Cleveland drivers who thought they had finally paid off their parking tickets may have had a surprise hitch in the process, thanks to a long-running workaround inside the city’s Clerk of Courts office under Earle B. Turner. An investigation, first reported by Signal Cleveland and summarized by Axios, found that staff quietly altered ticket payments for years, shifting small amounts between cases in ways that sometimes kept people from renewing their vehicle registrations.

According to former employees and internal records, clerks removed 1 dollar from some credit card transactions and applied it to different tickets, often older violations or traffic camera fines. That left the original ticket just short of paid in full, even though drivers believed they had cleared what they owed, and reportedly cost some people hundreds of dollars over time.

Turner declined to speak directly about the practice.
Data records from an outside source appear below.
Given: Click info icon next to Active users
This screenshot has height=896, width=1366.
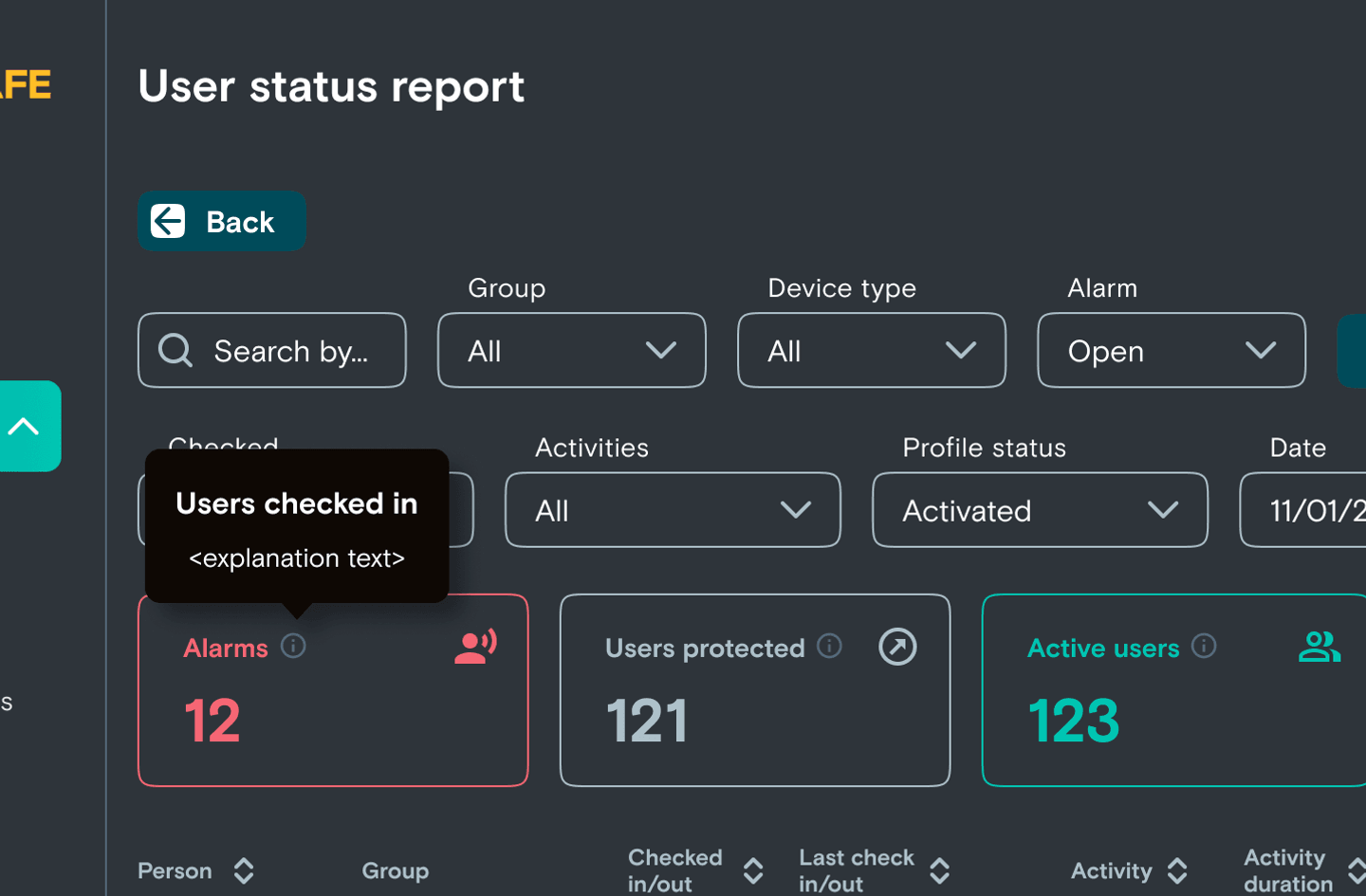Looking at the screenshot, I should (1204, 647).
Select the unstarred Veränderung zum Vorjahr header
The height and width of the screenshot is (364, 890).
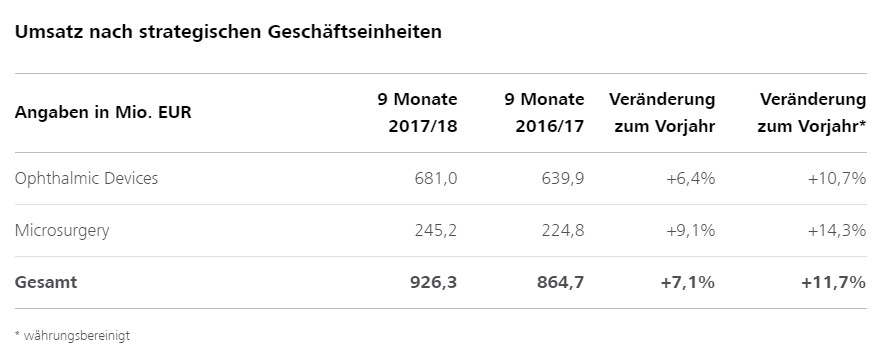click(662, 112)
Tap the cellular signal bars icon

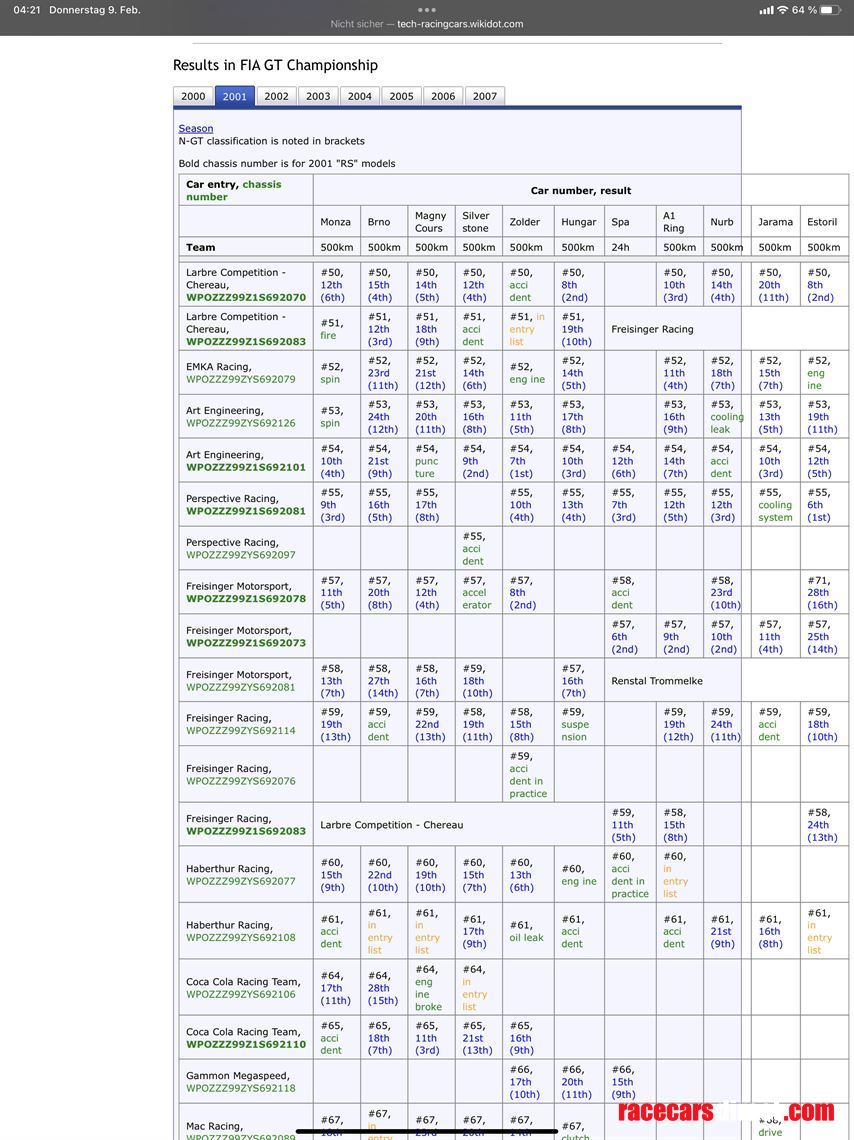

His spokesman later described the dollar moves as a “workaround” for software issues, and the office says it stopped doing the adjustments last fall after consulting with the city’s Law Department.

How DETER holds trap drivers

The dollar shifting was especially painful for people already caught in DETER status, short for Drivers with Excessive Tickets Excluded from Registration. According to reporting on how parking ticket payments were handled, staff watched online and phone payments tied to DETER registration holds and sometimes deliberately pulled 1 dollar from payments that otherwise would have cleared a registration block.

That dollar was then posted to another ticket, often an older violation or a traffic camera judgment, which meant the driver’s original DETER ticket still showed a balance. People who thought they were in the clear would find out at the deputy registrar that they were still blocked and had to go back to the clerk’s office or accept bundled payment plans that swept in additional fines.

Drivers land in DETER status when they rack up multiple unpaid parking judgments. The Ohio Bureau of Motor Vehicles applies a registration block and, as the Ohio BMV explains, that block is lifted only after the judgments are paid and the BMV receives formal releases from the violation bureaus involved.

Turner’s office calls it a “workaround”

In a statement to Signal Cleveland, spokesman Obie Shelton denied that the office did anything improper and framed the dollar adjustments as a necessary patch for a flawed ticketing system. He said the goal was to stop people from clearing DETER holds by paying just one ticket online when they still had other qualifying judgments.

Shelton said the office ended the 1 dollar shifting practice last fall, after a meeting with the city’s Law Department. Trellint, formerly known as Conduent and the vendor behind the ticketing software, told reporters that its system already supports DETER tracking and that it simply followed workflow instructions from the clerk’s office.

Internal memos raised red flags years ago

Axios reports that Signal Cleveland obtained internal memoranda going back to 1999 that directed clerks to “collect all they owe” before releasing a registration hold. Axios also highlighted a 2013 internal email telling managers to push drivers to pay everything, “unless the customer tells us that they know the law.”

Those documents, combined with former employees’ accounts, suggest that the dollar shifting and pressure tactics continued for years despite earlier internal guidance that hinted at legal and ethical concerns.

What this means if you have Cleveland tickets

The records and testimony indicate that some motorists could not renew registrations when they should have been eligible, and that others were charged more than the minimum required to clear their holds. Critics say the practice blurred the line between legitimate judgments and older or photo enforcement fines and helped create confusion at deputy registrar counters.

Drivers who suspect they were caught up in this should ask the Clerk of Courts office for a complete payment history on their tickets, then double check their DETER status with the Ohio BMV. If the records show that payments were shifted or misapplied, you can request that the clerk’s office correct the records or issue a refund where appropriate.